A
few days ago I came back from visiting Southern Spain where we got
more rain than here but in solid useful bursts and mostly at night.
They seem to be able to control these things better. There the roses
were in what we would think of as late June fullness, the Iris are
over and the hills were covered in the brightest of Spanish Broom. The air was fully scented and the nightingales were singing during the daytime as well as giving full throated night time concerts. What could be nicer?
However,
let us not make odious comparisons; the journey back from Stansted
via Cambridge gave just as many delights. The Cambridge line to Bury
can always be a travellers pleasure. True the landscape is most very
flat but this gives us magnificent skies. I have been known take many
photographs of these East Anglian skies with their different clouds
on my mobile phone.
The
journey showed the countryside as it edges from Spring to early
Summer. The rails ran close to banks of foaming Cow’s Parsley
(Sheep’s Parsley often locally here) billowing out in great white
waves. This has always been a humble plant of comment and delight,
for it is also known as Queen Anne’s Lace in honour of the fabric
that must have cheered up the sight that huge, po-faced looking
monarch. In The Netherlands it is called Flauterkraut, meaning flute
plant. One can imagine small Dutch children cutting lengths between
the joint in the stems and trying to make music with them. As a boy
my friends and I, scrambling through Surrey woodlands, would cut
similar lengths of dried vine from Old Man’s Beard and try very
hard to smoke them. These bits we called Whiffy Wood, but I digress.
Along
the tracks we saw the early Marguerite daisies, buttercups, lilac,
and the creamy candle flowers of the first chestnut flowers. Maybe
this can be thought of as unremarkable, and my unimpressed companions
in the carriage were a young lady who chatted all the way on her
mobile phone, a lady engrossed in her game of Solitaire on her tablet
and a man fast asleep. None of them would have guessed at the joy the
simple country things were giving to somebody who had been away a few
short weeks.
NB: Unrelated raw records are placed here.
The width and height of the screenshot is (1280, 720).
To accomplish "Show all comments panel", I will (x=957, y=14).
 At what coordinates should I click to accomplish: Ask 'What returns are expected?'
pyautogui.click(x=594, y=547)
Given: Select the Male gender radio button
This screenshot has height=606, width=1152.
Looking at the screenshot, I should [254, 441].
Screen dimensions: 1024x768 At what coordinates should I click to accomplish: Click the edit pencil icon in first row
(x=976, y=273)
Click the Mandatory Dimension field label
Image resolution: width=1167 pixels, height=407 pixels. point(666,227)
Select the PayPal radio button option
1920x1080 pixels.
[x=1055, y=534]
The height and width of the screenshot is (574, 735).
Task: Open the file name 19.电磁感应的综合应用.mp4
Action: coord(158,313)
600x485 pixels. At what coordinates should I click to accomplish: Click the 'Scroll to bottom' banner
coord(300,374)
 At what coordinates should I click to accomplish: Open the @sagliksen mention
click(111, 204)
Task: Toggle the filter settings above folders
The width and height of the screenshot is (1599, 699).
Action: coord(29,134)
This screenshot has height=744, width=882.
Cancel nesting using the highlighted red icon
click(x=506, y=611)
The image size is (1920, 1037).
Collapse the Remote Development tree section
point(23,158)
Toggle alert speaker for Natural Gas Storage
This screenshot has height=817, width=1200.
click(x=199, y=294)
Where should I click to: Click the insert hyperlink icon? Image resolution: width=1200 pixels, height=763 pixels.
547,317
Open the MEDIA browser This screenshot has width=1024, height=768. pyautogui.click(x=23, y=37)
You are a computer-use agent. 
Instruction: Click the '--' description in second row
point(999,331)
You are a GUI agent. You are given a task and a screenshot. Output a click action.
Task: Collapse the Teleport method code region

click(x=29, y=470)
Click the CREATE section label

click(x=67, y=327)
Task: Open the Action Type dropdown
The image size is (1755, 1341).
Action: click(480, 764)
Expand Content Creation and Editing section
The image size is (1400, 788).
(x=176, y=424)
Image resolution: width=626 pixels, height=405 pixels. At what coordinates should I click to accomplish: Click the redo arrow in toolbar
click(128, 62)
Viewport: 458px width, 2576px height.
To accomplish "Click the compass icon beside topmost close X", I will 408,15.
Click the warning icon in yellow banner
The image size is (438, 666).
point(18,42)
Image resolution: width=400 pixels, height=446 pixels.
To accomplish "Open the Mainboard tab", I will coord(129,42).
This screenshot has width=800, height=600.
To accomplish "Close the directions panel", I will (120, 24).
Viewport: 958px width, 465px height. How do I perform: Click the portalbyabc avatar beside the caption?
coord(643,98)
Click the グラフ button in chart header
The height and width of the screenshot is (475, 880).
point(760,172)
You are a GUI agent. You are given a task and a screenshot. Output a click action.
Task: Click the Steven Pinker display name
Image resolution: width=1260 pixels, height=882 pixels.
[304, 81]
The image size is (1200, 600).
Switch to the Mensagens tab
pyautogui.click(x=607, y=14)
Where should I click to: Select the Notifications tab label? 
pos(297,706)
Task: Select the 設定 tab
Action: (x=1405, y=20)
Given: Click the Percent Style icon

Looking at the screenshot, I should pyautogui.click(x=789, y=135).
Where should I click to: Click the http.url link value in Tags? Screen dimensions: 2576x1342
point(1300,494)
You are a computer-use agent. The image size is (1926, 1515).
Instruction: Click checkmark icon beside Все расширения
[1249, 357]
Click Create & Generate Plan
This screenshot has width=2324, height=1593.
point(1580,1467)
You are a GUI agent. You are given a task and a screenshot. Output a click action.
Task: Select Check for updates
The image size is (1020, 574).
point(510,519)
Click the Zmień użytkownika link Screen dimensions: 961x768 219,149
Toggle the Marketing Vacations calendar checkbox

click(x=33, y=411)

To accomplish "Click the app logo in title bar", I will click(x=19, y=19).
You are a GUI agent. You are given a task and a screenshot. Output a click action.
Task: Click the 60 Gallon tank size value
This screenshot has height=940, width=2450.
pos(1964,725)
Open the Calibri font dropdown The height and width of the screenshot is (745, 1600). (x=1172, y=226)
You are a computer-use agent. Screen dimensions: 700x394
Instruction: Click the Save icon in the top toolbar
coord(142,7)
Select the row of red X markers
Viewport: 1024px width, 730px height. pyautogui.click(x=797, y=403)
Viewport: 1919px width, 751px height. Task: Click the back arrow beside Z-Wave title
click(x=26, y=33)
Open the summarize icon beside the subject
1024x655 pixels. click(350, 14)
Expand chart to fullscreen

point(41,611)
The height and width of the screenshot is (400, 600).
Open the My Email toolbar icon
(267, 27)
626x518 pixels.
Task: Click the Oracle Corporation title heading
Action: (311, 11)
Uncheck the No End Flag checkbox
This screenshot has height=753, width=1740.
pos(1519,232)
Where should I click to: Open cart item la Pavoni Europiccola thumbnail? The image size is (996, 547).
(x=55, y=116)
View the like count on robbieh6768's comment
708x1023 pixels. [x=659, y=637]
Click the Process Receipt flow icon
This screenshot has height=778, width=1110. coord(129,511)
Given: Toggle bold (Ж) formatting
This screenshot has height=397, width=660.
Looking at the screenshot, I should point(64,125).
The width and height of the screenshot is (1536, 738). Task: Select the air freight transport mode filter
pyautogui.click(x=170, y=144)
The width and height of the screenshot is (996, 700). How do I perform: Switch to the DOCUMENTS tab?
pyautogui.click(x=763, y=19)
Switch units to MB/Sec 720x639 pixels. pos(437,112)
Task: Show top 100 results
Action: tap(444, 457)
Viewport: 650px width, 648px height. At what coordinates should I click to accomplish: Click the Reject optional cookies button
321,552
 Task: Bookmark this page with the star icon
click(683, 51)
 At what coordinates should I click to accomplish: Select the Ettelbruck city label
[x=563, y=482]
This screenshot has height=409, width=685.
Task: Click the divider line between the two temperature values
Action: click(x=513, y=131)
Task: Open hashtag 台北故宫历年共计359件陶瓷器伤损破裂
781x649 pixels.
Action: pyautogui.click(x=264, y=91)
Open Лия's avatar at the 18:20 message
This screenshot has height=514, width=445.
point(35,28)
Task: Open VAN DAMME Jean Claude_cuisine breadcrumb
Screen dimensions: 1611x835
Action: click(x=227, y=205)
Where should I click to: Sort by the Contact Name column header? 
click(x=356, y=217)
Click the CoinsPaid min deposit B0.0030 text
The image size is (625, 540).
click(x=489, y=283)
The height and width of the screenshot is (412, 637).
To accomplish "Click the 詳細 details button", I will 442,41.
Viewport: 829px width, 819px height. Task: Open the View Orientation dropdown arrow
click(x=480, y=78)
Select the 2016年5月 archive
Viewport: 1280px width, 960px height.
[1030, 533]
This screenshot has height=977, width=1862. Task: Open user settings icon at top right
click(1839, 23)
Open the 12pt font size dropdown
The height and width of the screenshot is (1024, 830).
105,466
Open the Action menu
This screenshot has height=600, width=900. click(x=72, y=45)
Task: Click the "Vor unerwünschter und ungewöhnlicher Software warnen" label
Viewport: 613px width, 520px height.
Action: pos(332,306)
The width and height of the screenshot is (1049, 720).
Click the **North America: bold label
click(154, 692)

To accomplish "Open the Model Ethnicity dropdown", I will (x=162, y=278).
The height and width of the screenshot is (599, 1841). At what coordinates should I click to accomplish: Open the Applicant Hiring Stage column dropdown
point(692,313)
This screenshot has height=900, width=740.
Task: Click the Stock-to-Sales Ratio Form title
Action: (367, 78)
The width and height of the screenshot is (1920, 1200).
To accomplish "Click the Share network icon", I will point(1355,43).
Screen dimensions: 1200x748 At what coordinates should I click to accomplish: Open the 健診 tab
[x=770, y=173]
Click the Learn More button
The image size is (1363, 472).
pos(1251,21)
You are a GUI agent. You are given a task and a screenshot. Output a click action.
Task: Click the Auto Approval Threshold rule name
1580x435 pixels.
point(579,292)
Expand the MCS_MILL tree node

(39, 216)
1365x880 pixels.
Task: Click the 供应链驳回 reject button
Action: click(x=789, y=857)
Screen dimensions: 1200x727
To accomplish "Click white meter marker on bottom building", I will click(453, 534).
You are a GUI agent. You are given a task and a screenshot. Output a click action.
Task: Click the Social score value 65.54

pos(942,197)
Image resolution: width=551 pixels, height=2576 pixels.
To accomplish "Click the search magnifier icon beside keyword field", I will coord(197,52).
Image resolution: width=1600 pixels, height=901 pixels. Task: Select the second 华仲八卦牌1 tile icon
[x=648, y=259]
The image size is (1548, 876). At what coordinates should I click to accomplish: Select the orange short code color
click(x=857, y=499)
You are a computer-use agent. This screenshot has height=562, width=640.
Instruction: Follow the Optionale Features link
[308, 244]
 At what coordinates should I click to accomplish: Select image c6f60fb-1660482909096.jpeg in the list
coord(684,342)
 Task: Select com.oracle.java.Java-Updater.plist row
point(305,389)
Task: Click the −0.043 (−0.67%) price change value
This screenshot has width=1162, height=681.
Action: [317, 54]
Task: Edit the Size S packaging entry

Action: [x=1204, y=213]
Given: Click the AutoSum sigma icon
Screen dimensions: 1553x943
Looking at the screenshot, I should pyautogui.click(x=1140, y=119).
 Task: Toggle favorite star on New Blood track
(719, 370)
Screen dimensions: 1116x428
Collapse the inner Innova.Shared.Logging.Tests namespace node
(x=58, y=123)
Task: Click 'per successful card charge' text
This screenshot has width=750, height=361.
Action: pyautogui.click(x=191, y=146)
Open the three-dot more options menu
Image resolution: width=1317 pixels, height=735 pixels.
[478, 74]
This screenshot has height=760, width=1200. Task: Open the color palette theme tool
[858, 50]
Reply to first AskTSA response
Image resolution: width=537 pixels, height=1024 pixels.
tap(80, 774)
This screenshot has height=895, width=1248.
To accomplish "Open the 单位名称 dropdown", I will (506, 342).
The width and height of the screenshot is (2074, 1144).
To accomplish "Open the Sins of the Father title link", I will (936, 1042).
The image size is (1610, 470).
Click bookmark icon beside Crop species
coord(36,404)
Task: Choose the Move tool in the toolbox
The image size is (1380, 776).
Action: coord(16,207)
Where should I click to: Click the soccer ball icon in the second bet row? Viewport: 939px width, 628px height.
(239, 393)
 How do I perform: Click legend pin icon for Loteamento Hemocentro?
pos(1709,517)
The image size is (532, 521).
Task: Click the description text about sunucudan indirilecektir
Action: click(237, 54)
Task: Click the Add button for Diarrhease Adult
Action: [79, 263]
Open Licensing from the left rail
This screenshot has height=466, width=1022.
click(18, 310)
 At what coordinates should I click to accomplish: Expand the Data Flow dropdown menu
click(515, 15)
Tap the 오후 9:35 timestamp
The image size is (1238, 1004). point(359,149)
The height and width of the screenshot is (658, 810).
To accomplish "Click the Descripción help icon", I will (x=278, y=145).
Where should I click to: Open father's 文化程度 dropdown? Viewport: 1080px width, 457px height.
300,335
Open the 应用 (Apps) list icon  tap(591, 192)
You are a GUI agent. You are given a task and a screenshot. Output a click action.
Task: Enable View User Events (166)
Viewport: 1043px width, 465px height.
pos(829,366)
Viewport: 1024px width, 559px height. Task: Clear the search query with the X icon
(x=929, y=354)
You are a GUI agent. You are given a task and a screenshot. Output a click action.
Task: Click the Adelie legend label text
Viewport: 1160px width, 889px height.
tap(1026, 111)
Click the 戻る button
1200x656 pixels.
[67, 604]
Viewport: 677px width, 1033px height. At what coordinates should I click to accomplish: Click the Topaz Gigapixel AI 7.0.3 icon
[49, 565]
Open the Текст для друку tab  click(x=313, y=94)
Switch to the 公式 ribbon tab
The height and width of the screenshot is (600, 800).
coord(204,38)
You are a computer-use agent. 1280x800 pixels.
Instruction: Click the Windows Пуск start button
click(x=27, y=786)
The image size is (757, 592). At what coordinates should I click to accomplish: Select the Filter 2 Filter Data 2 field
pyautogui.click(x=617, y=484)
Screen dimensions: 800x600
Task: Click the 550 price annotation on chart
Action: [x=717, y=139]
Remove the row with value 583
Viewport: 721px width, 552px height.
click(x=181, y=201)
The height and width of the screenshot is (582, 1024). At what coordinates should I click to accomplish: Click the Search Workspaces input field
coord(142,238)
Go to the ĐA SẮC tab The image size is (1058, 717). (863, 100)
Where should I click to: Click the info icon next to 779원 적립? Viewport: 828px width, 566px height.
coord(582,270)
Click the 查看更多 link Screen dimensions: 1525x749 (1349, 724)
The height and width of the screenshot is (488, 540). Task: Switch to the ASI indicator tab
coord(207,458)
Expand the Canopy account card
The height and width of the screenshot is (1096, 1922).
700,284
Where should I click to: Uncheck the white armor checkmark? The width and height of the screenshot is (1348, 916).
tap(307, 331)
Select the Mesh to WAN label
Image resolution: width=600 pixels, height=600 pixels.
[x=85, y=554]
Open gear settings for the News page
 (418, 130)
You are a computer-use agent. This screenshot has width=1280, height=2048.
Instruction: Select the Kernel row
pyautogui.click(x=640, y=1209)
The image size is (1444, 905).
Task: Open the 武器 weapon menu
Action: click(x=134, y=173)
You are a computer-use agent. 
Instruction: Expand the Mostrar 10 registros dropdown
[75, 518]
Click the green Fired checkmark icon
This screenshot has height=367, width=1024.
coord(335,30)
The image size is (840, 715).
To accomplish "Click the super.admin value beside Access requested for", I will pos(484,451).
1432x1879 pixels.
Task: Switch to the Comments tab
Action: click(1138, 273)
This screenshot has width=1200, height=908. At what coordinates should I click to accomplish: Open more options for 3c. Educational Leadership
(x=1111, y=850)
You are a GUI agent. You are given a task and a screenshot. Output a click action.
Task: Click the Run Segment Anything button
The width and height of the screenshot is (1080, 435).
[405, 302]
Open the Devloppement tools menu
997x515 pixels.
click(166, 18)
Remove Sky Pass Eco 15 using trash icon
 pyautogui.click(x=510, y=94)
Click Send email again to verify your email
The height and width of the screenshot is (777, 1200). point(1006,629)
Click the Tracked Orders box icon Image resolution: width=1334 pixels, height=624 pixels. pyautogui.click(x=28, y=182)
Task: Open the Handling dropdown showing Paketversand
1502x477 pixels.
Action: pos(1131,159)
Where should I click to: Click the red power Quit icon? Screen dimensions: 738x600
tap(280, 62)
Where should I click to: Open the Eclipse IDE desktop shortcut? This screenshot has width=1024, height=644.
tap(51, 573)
There is so much to see and delight in if we will only
take a look.
In
our garden things are similarly behind what I was seeing in Spain.
The Iris are full with promise, the tulips have been good and some
are still flowering, there is abundant blossom on the Medlar and the
Quince trees and some deep dark roses have already been in flower a
week or two. No sign of Mole though. Maybe he is courting far
underground or busy making his own version of CrossRail so he can
provide more easily for an expected family.
On
a different point, I cannot help thinking just how strange and ironic
the world is becoming. Suffolk voted in the main for Brexit. This
might have been because of the fear of our way of life being changed
and damaged by an influx of people from economically deprived or from
dangerous regions. “This country is too small!” had been the cry.
Now France has a new President who is on record that he is going to
abandon the treaty by which France held back the flow of people to
this country. So whether we like it or not we are likely to be having
to welcome thousands of people from war torn areas and hunger zones.
People who have been displaced.
We
were able to rise to the challenge here some years ago when
Vietnamese “Boat People” came to Suffolk and were accommodated in
buildings in old war time aerodromes and the like. These refugees
needed food, bedding, utensils, language training and to learn life
skills in this very different climate, and jobs. So too will the
people from the other countries who will surely be coming here. Is
this not the time when we, here, in this small corner of the country
consider what we will best be able to do to help in what is going to
be a very real crisis? Is it not our human responsibility to offer
help and a hand of friendship? In Benefice terms is it not our
"Christian Duty” so to do?
Might
I suggest this is a subject that is put on the agendas of each Parish
Council, each PCC and addressed at Benefice level as well. Better to
be prepared than overwhelmed.
Before
we all enjoy the summer let’s have home real RAIN!